Any help speeding this up would be much appreciated. Either a simple shell loop-free one liner or even just a quick tool in another language would be awesome.
Good old paste
:
paste -d '\n' fsmall - - - <fbig
SYNOPSIS
paste [-s] [-d list] file ... file
OPERANDS file: A pathname of an input file. If-
is specified for one or more of the files, the standard input shall be used; the standard input shall be read one line at a time, circularly, for each instance of-
.source: POSIX paste
This means, each <hyphen>-character reads a line from stdin
, which is defined to be fbig
in this case. Three hyphens, means three lines.
Good old awk
without buffering:
awk -v r=3 '1;{for(i=1;i<=r;++i) {getline < "-"; print}}' fsmall <fbig
This method mimicks the idea of the paste
-solution. It uses getline
to avoid buffering of the small file. This is not really flexible and one should always be careful when using getline
[See All about getline]
Good old awk
with buffering:
awk -v r=3 '(NR==FNR){b[FNR]=$0;next}(FNR%r==1){print b[++c]}1' fsmall fbig
This buffers the small file. This could lead to performance issues when the small file is really big. (See the comment of Tripleee)
With GNU sed
sed -e 'R f2' -e 'R f2' -e 'R f2' f1
where f1
is the smaller file. The R
command reads one line at a time from the given file. The lines thus obtained gets appended after the current line that's read from f1
Repeatedly reopening each input file and seeking to the spot where you last stopped reading is horribly inefficient. Making matters worse, you are reading the entire input file through to the end each time, and just picking out one line or three along the way. You could at least exit
as soon as you have printed the stuff you wanted. But hang on.

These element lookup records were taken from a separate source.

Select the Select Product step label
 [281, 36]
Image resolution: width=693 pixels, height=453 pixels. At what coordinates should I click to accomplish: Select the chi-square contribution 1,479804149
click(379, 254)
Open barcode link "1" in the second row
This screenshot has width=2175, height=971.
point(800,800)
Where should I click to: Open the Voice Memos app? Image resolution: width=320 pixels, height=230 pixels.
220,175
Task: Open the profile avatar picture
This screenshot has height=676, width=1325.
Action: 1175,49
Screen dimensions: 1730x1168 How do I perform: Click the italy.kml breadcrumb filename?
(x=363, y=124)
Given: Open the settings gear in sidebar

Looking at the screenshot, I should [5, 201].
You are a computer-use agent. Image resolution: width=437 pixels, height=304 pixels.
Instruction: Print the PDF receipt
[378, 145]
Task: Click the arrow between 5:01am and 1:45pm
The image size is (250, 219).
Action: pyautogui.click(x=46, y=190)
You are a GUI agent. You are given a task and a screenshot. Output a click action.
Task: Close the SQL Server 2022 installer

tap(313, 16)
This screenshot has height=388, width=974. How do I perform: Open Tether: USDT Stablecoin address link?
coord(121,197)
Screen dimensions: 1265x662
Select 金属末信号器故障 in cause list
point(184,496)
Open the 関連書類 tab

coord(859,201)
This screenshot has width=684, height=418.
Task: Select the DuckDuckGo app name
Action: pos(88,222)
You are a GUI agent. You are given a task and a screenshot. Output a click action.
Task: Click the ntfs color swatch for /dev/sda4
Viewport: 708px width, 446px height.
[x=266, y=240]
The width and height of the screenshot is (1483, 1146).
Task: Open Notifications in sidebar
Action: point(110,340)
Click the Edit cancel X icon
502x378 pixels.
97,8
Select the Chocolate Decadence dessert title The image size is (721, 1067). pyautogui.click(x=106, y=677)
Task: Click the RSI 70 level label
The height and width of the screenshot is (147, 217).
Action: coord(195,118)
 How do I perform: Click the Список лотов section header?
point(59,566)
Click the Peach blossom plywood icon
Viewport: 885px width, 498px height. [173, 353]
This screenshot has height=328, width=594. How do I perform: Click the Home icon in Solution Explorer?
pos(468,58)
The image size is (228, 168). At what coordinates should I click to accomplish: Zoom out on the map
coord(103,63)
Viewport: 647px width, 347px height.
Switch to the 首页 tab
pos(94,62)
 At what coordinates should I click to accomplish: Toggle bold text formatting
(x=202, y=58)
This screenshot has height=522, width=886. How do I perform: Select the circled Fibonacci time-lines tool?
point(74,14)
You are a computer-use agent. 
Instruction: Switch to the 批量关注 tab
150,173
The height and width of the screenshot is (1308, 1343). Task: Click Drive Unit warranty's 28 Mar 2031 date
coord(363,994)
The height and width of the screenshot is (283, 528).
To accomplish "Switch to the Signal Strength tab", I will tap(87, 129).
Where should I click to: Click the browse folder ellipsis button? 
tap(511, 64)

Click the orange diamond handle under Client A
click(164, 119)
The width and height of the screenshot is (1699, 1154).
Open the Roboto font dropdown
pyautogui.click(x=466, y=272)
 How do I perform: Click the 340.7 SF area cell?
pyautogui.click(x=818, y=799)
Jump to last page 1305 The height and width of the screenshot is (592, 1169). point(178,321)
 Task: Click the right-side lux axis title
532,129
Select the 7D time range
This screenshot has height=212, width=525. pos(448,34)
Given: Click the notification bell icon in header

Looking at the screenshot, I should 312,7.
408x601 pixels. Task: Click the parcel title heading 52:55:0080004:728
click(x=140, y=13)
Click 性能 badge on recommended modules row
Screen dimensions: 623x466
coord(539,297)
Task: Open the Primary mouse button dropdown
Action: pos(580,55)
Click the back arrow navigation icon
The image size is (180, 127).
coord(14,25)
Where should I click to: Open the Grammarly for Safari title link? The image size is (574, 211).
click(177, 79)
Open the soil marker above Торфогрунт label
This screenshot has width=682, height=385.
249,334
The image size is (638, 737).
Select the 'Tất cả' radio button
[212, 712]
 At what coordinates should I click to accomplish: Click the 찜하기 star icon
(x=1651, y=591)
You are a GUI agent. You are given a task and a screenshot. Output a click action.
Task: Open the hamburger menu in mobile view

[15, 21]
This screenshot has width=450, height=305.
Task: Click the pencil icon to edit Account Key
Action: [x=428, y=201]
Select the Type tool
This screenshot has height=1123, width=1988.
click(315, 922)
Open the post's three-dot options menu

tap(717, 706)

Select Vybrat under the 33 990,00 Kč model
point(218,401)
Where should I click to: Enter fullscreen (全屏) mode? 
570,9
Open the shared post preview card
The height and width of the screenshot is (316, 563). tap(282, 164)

Here is a simple Python script which does what you are asking for by simply keeping both files open and reading from each as you go.
with open('small_file.txt') as small, open('big_file.txt') as large:
for line in small:
print(line, end='')
for x in range(3):
print(large.readline(), end='')
If you would like to parametrize the file names, try
import sys
with open(sys.argv[1]) as small, open(sys.argv[2]) as large:
...
Output is to standard output, so if you saved the above into path/to/script.py
you can simply run this at the shell prompt:
python3 path/to/script.py small_file.txt big_file.txt >Output.txt
The use of end=''
is a minor hack to avoid having to pluck off the newline and have print
add it back.
As an afterthought, you can do much the same thing in a shell script;
while IFS= read -r line; do
printf '%s\n' "$line"
for x in 1 2 3; do
IFS= read -u 3 -r other
printf '%s\n' "$other"
done
done <small_file.txt 3<big_file.txt >Output.txt
but the shell's while read -r
loop is inherently much slower.
If your small file is small enough to fit in memory:
$ awk 'NR==FNR{hdrs[NR]=$0; next} NR%3 == 1{print hdrs[++c]} 1' small big
header1
lines1.1
lines1.2
lines1.3
header2
lines2.1
lines2.2
lines2.3
header3
lines3.1
lines3.2
lines3.3
otherwise:
$ awk '(NR%3 == 1) && ((getline hdr < "small") > 0){print hdr} 1' big
header1
lines1.1
lines1.2
lines1.3
header2
lines2.1
lines2.2
lines2.3
header3
lines3.1
lines3.2
lines3.3
See http://awk.freeshell.org/AllAboutGetline for why I'm using the syntax I'm using to call getline
and why it's best avoided if not necessary.